While the framework which was developed by the Council and shared with the wider World Economic Forum community is broad in scope, there was a concerted effort to avoid generalisations. This is especially true with regard to the differences between resource poor and resource rich countries in the region, along with the differences in the development of public and private sector institutions.

Given the prominent role of youth in the region’s transformations, as well as the region’s demographic youth bulge, Members of the Council determined that a focus on youth employment was highly important. The opportunity for investing in the youth of the Arab world, estimated to represent up to 60% of the population, is highly significant for the short and longer term. It has become increasingly evident that growth and job creation are not only about providing wages but rather livelihoods, stability and, most importantly, dignity for the current and coming generations.

 Davos and spring 2012

At the World Economic Forum’s Annual Meeting held in Davos in January 2012, Council Members actively engaged with heads of government and senior leadership from Jordan, Morocco and Tunisia, sharing their views on shifting regional dynamics, as well as outlining new economic agendas. Presidential candidates from Egypt also participated in these discussions. Members of the Council in Davos played an active role in the debates surrounding the future of the region by participating in various panel discussions and closed sessions.

In April, Council Members joined a roundtable co-hosted by the World Economic Forum, Saudi Basic Industries Corporation (SABIC) and Booz & Company in Riyadh, Saudi Arabia, under the title of Roundtable on the Role of Large Employers in Driving Entrepreneurship in the Arab World.

The spring regional meeting in Istanbul, to be held in June 2012, will be markedly different from that held in Jordan the previous year. It will be the first meeting to contend with the initial phase after the revolutions of Tunisia, Egypt and Libya; along with developments across other countries of the region. The Council can play a critical role in supporting the leaders of the region in strategizing for the next stage. Several meetings have been held between Council Members and many of the new-decision makers of the region.

In addition to producing the two compendiums several Members of the Council authored opinion pieces to spread the ideas generated throughout Council discussions. The Council’s quarterly teleconferences were also important milestones for solidifying the ties between Council Members and developing the Council’s approach to working on the Arab world.

 Looking Forward

Some of the main challenges that the Council faces in the coming months will include playing a more active role in the ever-changing dynamics of the Arab world – whether through idea generation or problem solving. The pace of change and the number of variables means that various avenues must be pursued at any given time.

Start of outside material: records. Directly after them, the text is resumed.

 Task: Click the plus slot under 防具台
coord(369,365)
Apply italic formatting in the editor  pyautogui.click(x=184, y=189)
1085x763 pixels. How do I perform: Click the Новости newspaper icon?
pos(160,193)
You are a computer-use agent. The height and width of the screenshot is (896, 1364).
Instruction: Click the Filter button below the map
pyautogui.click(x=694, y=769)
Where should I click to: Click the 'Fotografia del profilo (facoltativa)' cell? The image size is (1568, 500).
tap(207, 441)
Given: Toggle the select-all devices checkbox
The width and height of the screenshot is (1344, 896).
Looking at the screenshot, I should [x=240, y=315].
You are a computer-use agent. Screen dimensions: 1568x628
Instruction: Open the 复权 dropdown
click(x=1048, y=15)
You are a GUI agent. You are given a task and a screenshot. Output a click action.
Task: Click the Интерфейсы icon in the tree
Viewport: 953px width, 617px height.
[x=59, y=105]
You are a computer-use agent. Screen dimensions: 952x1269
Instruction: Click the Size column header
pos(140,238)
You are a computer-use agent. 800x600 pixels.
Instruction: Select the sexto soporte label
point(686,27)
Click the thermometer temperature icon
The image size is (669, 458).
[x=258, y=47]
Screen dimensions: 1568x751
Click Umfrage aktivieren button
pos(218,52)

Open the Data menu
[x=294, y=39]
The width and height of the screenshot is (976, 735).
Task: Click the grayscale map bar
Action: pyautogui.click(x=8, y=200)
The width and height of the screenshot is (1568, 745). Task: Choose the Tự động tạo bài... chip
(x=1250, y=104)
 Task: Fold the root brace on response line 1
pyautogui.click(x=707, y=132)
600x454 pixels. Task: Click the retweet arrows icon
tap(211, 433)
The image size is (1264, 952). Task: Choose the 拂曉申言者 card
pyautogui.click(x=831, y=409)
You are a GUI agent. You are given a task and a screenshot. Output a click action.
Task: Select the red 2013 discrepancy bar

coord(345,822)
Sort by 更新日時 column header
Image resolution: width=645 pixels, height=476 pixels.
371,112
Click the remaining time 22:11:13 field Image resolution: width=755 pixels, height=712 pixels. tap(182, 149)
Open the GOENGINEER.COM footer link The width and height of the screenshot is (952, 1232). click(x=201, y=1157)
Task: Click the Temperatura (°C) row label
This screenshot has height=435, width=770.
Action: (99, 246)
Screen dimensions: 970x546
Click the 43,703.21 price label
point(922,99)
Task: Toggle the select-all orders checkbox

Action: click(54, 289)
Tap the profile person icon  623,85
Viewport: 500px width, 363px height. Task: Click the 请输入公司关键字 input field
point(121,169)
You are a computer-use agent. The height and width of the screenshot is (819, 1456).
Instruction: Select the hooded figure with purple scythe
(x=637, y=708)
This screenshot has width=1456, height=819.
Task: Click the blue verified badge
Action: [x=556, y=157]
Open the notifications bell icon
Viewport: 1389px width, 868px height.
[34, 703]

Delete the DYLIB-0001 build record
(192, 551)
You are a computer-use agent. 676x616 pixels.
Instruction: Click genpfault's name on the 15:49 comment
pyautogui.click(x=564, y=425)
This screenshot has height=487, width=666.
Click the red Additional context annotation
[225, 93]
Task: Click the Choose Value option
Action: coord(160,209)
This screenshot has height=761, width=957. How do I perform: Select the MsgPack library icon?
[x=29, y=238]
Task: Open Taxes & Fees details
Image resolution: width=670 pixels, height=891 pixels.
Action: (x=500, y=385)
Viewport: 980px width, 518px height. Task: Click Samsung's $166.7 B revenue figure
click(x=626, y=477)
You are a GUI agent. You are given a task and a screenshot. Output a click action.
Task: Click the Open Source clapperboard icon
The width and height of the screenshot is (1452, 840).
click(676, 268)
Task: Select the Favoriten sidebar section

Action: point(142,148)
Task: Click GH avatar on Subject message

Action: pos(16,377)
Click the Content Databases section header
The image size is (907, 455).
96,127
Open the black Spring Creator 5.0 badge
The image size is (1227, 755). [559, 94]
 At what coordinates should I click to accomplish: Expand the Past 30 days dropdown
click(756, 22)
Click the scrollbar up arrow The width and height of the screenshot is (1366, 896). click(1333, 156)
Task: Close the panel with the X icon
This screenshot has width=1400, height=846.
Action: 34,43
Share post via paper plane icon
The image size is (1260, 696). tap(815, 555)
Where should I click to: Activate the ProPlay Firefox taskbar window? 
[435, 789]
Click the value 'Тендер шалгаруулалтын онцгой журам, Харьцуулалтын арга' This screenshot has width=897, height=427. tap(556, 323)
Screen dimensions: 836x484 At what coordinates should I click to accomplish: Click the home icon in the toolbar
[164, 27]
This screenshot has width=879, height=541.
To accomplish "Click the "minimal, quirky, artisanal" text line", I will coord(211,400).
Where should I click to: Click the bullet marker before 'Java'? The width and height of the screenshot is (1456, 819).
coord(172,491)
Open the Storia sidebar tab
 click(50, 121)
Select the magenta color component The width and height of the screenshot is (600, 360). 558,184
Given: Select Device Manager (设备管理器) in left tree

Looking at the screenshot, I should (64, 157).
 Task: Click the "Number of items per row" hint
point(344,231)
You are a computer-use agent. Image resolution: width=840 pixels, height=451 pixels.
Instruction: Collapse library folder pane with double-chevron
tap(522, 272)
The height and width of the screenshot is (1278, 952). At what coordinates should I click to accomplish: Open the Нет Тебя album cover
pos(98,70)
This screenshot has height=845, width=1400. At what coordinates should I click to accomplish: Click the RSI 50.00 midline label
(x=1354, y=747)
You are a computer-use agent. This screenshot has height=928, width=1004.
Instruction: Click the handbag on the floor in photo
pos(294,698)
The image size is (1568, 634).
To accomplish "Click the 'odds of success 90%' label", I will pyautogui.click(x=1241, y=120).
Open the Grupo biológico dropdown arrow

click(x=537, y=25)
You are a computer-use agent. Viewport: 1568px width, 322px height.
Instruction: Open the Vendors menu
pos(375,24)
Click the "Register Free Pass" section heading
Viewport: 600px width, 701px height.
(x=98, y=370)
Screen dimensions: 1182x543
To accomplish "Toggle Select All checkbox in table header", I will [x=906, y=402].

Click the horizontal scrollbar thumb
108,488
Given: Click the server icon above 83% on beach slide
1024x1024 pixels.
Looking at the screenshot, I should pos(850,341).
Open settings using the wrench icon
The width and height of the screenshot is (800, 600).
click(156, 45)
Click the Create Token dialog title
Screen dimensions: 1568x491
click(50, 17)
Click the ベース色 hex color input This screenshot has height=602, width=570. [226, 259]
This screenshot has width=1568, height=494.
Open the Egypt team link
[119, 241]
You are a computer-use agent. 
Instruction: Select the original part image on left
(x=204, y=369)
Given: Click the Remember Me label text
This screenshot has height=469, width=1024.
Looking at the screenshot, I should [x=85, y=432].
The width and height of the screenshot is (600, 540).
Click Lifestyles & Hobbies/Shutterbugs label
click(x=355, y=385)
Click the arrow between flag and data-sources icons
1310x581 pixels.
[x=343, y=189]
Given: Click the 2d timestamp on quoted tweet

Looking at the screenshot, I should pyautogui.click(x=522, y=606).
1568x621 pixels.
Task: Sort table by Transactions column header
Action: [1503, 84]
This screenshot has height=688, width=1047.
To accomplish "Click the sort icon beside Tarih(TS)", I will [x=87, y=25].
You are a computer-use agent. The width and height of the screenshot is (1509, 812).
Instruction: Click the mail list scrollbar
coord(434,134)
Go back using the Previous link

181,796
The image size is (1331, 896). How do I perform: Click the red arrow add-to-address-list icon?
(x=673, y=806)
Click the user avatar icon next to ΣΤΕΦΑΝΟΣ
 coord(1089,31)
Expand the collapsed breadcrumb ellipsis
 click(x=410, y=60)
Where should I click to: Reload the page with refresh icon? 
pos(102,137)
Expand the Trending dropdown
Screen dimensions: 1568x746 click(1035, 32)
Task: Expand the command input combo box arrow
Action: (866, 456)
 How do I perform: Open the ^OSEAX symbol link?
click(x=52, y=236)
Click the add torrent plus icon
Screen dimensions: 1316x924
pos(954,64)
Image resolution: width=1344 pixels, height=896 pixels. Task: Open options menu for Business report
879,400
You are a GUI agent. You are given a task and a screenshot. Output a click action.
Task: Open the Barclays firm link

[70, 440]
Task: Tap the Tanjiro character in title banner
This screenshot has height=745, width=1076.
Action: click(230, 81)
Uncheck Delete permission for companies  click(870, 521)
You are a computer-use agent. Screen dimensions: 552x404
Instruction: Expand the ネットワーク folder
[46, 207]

The Council has sought important tracks on which to focus its efforts, including that of working on capacity-building and new sources of job creation. The past year has allowed the Council to provide blueprints and present hard truths in forging a better future. In the coming year, in the post-Arab spring era, decision makers will be redrafting economic policies and facing a tabula rasa – a situation which will provide a unique opportunity for the most relevant thought leaders to generate real impact on the regional economic agenda.



The opinions expressed here are those of the individual members of the Council and not of the World Economic Forum or any institutions to which they are affiliated.